Addiction creates narcissistic behavior because there can be no one more important than the pursuit, satisfaction, and eventual hunger to use again. Partners can temporarily win priority, but it will not last.
I have never seen a healthy relationship in which one or both of the partners are addicted.
7. Betrayal. Betrayal can exist across a wide spectrum of behavior. But, basically, it is the conscious choice one partner makes to place his or her priorities more important than the sanctity of the relationship.
Trust is all about believing that a person will do what he or she has agreed to and will not do what would hurt the other partner. It is based on honest and authentic agreements as to what behaviors are acceptable to both and what would deal-breakers if they were known to the other.
Betrayal, the cover-up, and excusing the action by blaming circumstances or the other partner, leave permanent scars in a relationship’s core, often irresolvable.
8. Destroying Sacred Icons. Every human being holds sacred certain beliefs, attitudes, attachments, and relationships. The images and thoughts that are part of those physical, mental, emotional, or spiritual connections represent those icons and are, by association, equally vulnerable.
These sacred icons may simply be meaningful memories from the past, religious teachings, treasures, relationships, material possessions, or transitionary objects that represent someone or something lost. They are not necessarily rational nor do they lend themselves to challenges.
Relationship partners never have the right to invalidate, mock, or destroy the sacred attachments that either have. They can ask about when and how they are important and why they are so much a part of a person’s emotional landscape, but their importance is never minimized.
9. Erasing. Memories create the foundation that allows a relationship to grow beyond its boundaries and resolve its difficulties. If either partner in the relationship wants to erase a past behavior because he or she does not want to own or deal with it, the other can never resolve the issue. Those partners are not willing to accept accountability for who they’ve been and what they’ve done in the past, and are essentially asking their partners to pretend their distresses have never happened.

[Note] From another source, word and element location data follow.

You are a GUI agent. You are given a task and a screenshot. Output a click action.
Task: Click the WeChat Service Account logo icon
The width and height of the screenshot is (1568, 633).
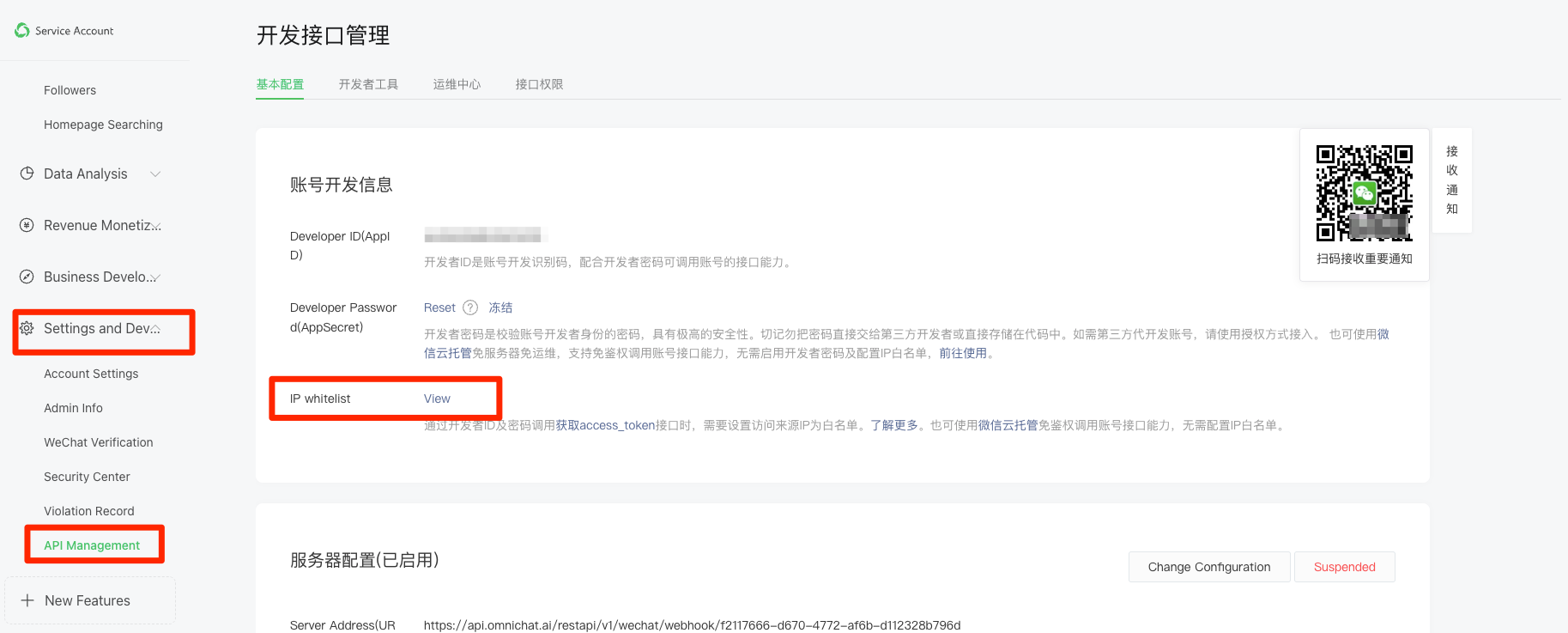coord(22,31)
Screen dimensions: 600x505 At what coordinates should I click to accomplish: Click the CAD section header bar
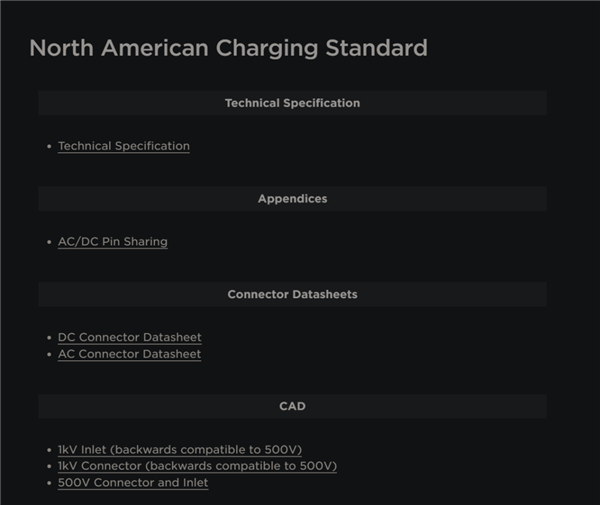click(x=292, y=407)
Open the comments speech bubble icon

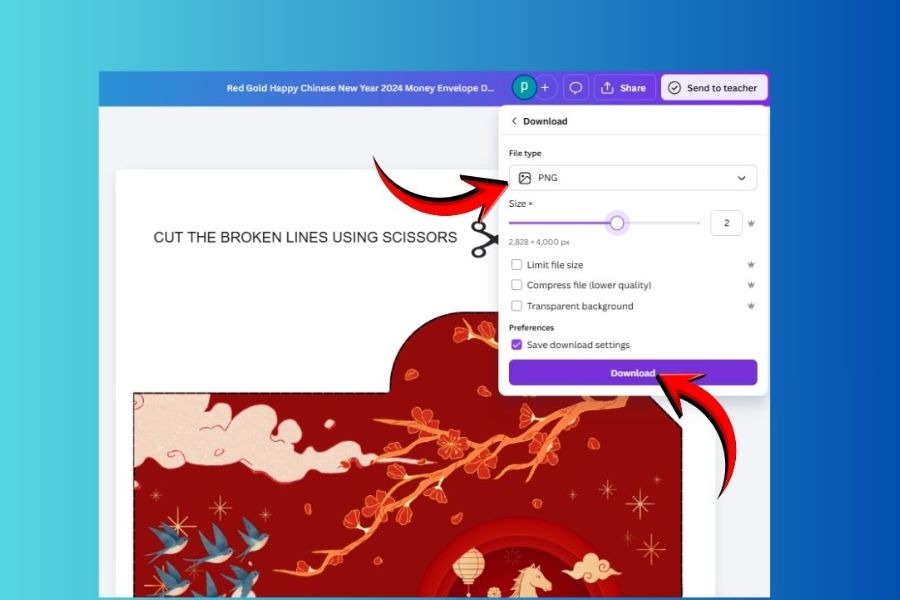[x=576, y=88]
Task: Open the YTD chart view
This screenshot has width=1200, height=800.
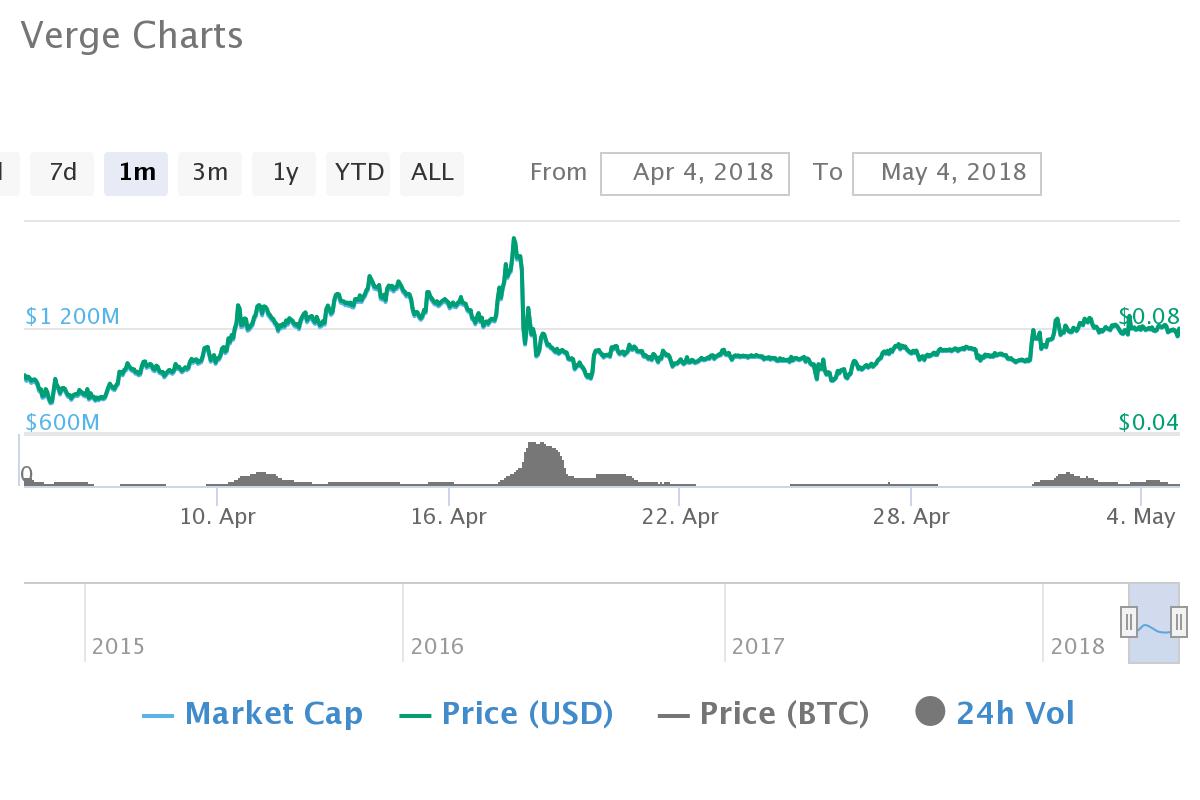Action: point(357,172)
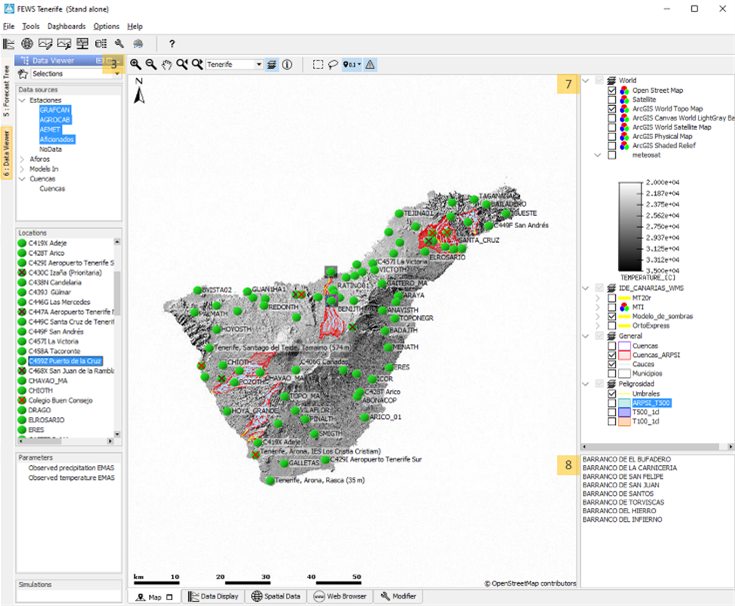Collapse the Estaciones tree node
Image resolution: width=735 pixels, height=606 pixels.
click(23, 101)
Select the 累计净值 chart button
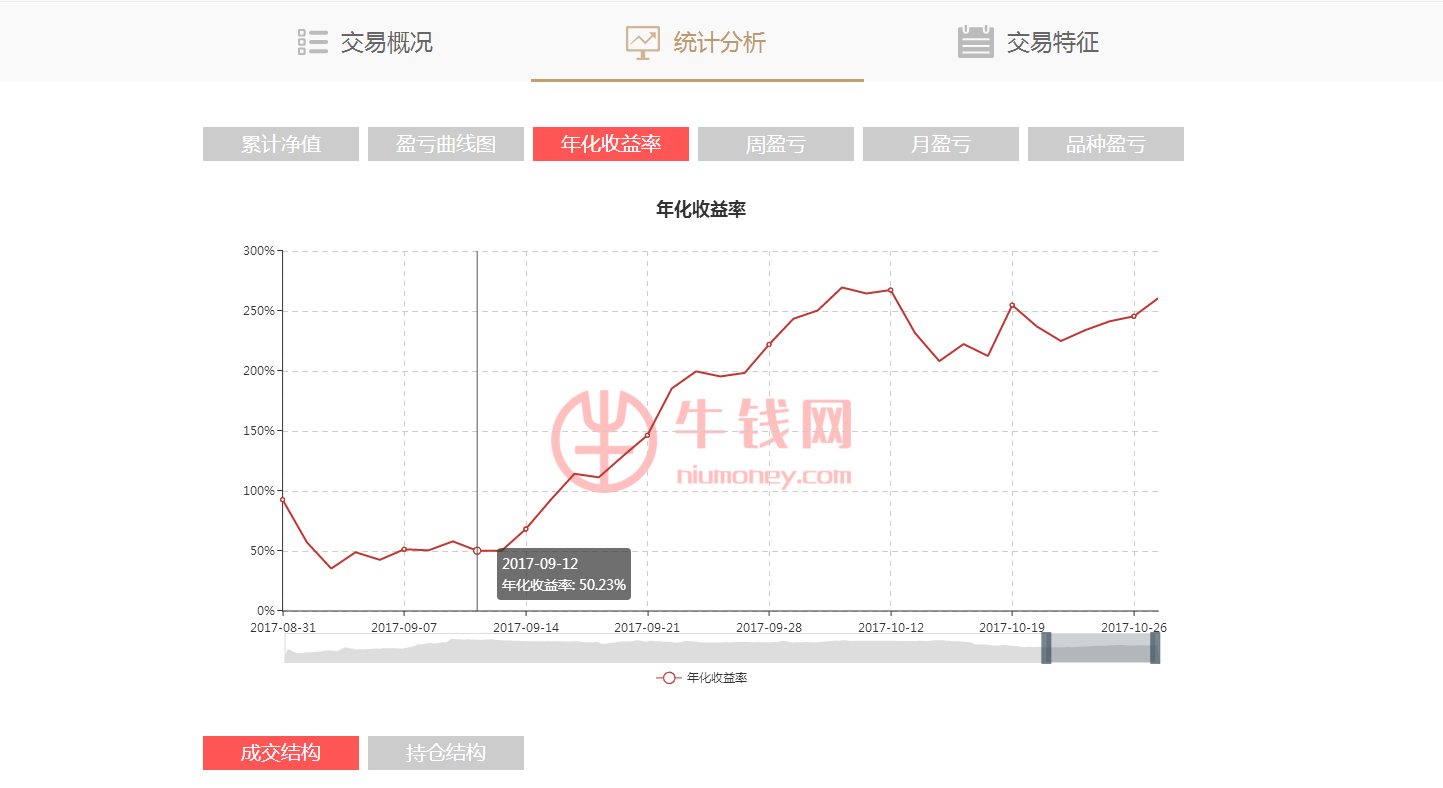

“I never said it like that to you. Why are you rewriting history? Just to make me feel bad? Where’s your forgiveness??”
“Hey, c’mon. I was just having a bad day. Just let it go and be a good sport.”
“Can’t you just let that go? You live in the past.”
The partner who is continually told that the past doesn’t matter cannot hope to change the future.
10. Hypocrisy. Pretending. Lying. Manipulation. Deception. Fraud. Saying or doing whatever one needs to hold on to what they want at the expense of the other. Talking dirt behind someone’s back. Withholding information that is important to the other partner to purposefully keep them ignorant, or hiding that knowledge in order to get away with something. Hypocrisy in all of its forms speaks for itself.